From 32e769fc44a62fdc2cd109df2d677e472f794c1e Mon Sep 17 00:00:00 2001
From: Denis <denis@tyshkan.ru>
Date: Sat, 25 Mar 2023 20:50:31 +0300
Subject: [PATCH 1/2] Add JSONPath parser support

---
 README.md                                   | 14 +++++++++++++-
 setup.py                                    |  3 ++-
 tap_spreadsheets_anywhere/json_handler.py   | 11 ++++++-----
 tap_spreadsheets_anywhere/test/test_json.py | 18 ++++++++++++------
 4 files changed, 33 insertions(+), 13 deletions(-)

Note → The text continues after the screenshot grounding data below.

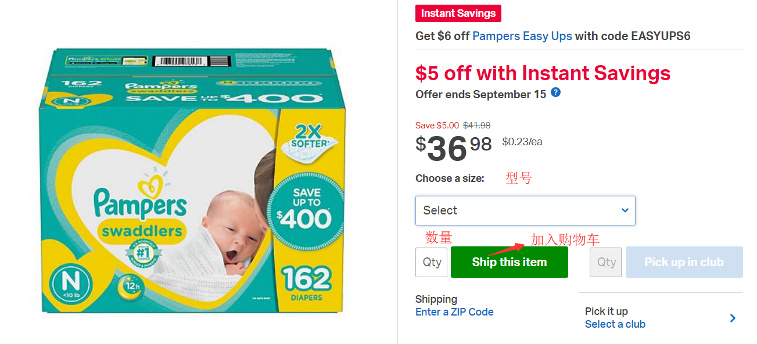757x344 pixels.
Task: Focus the Qty field beside Pick up in club
Action: coord(605,262)
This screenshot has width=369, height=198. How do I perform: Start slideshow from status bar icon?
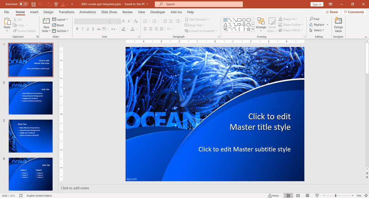click(317, 196)
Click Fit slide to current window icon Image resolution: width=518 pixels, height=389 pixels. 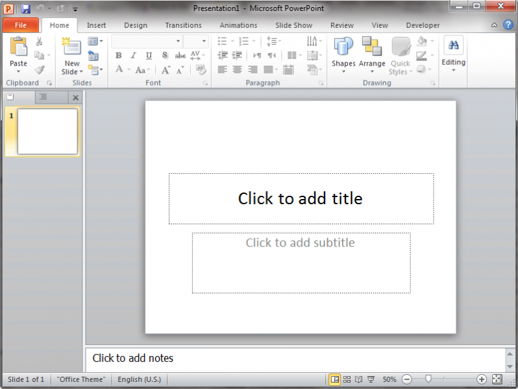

diff --git a/README.md b/README.md
index 7b7ed66..42bb21c 100644
--- a/README.md
+++ b/README.md
@@ -114,7 +114,7 @@ Each object in the 'tables' array describes one or more CSV or Excel spreadsheet
 - **worksheet_name**: (optional) the worksheet name to pull from in the targeted xls file(s). Only required when format is excel
 - **delimiter**: (optional) the delimiter to use when format is 'csv'. Defaults to a comma ',' but you can set delimiter to 'detect' to leverage the csv "Sniffer" for auto-detecting delimiter. 
 - **quotechar**: (optional) the character used to surround values that may contain delimiters - defaults to a double quote '"'
-- **json_path**: (optional) the JSON key under which the list of objets to use is located. Defaults to None, corresponding to an array at the top level of the JSON tree.
+- **json_path**: (optional) the JSON key under which the list of objects to use is located (corresponding to an array at the top level of the JSON tree) or [JSONPath](https://pypi.org/project/jsonpath-ng/) (should return array of objects, could be tested on (https://jsonpath.com)). Defaults to None.
 
 ### Automatic Config Generation
 
@@ -152,6 +152,18 @@ JSON files are expected to parse as a root-level array of objects where each obj
 ]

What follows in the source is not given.